The global war as seen from the center of North America

An idea whose time has come

From the newsletter of city Rep. Beto O’Rourke:


There were a number of developments this week that, when taken together, make me think that we’re finally going to make some progress on the most fundamental causes of the violence in Juarez: drug demand and drug prohibition.

First, a number of El Pasoans have come together around a statement that offers several clear-cut proposals to help stem the violence, including: explicitly linking drug use in the U.S. to drug terror in
Juarez (you buy drugs here, you’re helping to kill someone in Juarez); ending the disastrous prohibition of marijuana (which contributes nearly $8-9 billion into the coffers of the cartels annually); and focusing U.S. foreign aid on critical social, educational and economic infrastructure. The statement is timed to coincide with President Calderon’s visit to Washington D.C. and the state dinner that will be hosted in his honor at the White House. There will be a press conference Monday at 1pm at Lion’s Placita near the Paso del Norte Bridge. I’ve posted the press release further down in this newsletter.

The full statement is also posted on the Drug War 40 website (https://drugwar40.wordpress.com/) and you can sign a petition in support of the statement by clicking here.

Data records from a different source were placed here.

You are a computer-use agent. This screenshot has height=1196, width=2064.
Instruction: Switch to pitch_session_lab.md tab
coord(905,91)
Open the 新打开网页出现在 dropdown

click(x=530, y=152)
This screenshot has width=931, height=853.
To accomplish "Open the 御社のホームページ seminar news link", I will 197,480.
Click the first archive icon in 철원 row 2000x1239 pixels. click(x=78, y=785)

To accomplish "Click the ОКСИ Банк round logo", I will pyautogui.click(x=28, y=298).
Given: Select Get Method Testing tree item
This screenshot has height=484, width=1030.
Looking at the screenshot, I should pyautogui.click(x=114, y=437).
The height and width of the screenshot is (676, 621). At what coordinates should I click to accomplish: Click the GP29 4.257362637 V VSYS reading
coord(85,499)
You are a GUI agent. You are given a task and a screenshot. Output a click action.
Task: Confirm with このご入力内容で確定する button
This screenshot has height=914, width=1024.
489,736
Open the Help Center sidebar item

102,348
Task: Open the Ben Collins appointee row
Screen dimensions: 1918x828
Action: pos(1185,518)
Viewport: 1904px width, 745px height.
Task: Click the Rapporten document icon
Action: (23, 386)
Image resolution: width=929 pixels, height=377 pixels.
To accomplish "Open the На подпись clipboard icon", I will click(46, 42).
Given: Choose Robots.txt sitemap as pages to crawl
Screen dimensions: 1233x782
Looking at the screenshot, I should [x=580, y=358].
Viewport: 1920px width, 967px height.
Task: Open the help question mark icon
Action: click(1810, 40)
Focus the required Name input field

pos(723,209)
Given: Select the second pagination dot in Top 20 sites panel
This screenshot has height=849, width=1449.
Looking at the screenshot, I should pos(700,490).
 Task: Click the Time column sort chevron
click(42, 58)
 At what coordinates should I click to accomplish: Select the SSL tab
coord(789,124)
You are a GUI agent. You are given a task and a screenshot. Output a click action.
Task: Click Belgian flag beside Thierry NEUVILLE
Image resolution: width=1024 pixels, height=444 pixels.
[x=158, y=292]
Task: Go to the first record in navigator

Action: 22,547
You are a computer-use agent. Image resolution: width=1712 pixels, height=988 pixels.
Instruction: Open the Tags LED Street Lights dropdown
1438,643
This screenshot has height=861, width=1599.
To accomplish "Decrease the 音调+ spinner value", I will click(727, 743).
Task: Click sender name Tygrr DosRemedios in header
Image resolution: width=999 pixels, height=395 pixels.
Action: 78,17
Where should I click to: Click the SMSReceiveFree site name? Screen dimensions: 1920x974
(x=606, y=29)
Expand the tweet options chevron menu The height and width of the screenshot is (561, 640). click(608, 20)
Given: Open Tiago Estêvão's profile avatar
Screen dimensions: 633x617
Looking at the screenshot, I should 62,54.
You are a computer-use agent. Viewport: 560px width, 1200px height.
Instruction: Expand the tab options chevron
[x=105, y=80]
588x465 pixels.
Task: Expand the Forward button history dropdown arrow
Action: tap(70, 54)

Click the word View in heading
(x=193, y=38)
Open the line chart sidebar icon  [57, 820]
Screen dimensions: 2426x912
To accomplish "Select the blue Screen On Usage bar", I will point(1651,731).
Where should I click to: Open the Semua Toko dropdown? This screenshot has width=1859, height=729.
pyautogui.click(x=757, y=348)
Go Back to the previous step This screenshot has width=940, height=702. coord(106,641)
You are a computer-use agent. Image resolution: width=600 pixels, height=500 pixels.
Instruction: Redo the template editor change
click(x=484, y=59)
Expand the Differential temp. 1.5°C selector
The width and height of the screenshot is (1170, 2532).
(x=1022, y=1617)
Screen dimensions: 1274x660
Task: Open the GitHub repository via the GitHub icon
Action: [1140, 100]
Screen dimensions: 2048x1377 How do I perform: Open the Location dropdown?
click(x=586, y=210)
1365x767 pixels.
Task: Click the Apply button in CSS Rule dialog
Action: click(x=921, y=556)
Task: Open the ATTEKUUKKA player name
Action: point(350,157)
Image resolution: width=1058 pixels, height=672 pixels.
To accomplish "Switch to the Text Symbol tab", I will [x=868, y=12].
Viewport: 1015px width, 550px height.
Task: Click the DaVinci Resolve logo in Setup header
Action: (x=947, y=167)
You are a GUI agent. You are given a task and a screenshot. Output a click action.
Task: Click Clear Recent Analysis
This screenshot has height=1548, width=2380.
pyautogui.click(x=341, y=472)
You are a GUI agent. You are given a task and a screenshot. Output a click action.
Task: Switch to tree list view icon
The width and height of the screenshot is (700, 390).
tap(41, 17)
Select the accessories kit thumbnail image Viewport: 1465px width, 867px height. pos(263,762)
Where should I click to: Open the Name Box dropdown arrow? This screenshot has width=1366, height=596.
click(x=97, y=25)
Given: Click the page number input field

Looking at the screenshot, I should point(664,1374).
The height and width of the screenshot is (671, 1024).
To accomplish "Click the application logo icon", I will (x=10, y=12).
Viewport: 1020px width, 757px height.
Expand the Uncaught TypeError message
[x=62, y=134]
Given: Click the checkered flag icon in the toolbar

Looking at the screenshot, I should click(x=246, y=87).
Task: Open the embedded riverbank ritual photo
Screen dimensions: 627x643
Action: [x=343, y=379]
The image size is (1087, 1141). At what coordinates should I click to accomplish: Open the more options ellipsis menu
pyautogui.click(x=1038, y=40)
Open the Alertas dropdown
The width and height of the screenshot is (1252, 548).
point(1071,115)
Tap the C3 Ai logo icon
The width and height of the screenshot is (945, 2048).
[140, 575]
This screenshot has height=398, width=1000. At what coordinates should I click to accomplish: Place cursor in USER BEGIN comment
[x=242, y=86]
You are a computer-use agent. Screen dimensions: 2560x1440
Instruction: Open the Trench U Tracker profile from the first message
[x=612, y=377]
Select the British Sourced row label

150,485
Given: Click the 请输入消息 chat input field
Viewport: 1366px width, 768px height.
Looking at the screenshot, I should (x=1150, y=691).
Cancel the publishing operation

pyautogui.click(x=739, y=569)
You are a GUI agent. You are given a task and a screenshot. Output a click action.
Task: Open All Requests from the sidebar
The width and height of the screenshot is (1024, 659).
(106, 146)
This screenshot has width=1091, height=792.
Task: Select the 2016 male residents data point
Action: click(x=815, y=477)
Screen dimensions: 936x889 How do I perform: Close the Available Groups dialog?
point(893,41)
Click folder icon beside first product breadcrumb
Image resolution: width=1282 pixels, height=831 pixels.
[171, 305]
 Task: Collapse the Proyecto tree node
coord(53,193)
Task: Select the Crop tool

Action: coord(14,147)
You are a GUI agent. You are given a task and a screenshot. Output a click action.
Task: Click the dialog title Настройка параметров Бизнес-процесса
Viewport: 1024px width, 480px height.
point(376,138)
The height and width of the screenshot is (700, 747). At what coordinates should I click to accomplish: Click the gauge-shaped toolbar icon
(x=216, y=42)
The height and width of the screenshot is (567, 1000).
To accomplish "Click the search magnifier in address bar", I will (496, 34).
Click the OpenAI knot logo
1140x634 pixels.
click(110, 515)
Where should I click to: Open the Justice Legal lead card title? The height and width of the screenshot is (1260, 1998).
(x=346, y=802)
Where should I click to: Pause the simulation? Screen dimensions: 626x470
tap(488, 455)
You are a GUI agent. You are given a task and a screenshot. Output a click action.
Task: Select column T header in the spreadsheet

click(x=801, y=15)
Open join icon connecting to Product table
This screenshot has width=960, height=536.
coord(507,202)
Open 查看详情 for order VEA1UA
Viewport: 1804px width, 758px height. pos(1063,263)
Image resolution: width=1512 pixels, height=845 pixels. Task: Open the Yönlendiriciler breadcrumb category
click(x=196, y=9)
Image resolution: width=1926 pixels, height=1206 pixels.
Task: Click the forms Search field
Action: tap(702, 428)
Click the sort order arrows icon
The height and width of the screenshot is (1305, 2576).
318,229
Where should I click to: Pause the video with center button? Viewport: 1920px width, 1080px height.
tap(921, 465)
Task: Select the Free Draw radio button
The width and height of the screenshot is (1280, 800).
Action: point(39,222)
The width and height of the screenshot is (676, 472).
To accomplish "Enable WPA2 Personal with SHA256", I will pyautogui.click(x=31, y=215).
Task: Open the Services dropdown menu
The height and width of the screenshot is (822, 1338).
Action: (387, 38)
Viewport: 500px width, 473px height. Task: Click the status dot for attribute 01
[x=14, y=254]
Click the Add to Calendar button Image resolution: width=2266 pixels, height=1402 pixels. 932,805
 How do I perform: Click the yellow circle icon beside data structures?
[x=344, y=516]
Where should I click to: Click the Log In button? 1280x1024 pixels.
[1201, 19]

Second, one of the most damning and comprehensive articles on the failure of the drug war was published throughout the world yesterday. The AP article, titled “US drug war has met none of its goals”, uses clear metrics (expressed in dollars spent, lives lost, availability and use of drugs, etc.) to describe what a catastrophe our War on Drugs has been so far. The opening paragraph:

After 40 years, the United States’ war on drugs has cost $1 trillion and hundreds of thousands of lives, and for what? Drug use is rampant and violence even more brutal and widespread.

* Read the full article by clicking here.

Third, the White House has announced a new drug war strategy. It is deeply flawed; it does not get to the fundamental problems with the war on drugs; but it is a small, incremental step towards a better policy. It talks about demand reduction (reducing teen use by 15%), it increases funding for rehabilitation and recovery, but its primary focus is still interdiction and imprisonment.

But, taken with the stunning, widely circulated AP story, the building national consensus that drug consumption and prohibition in the U.S. are causing terrible damage in our country and in Mexico, and the leadership we are seeing throughout our community in demanding a solution to the violence in Juarez, I think we’re on the brink of significant change. The administration’s attempt to save 40 years of face and position itself to ride the wave that just might be coming in tells me that we’re close to proving Victor Hugo right.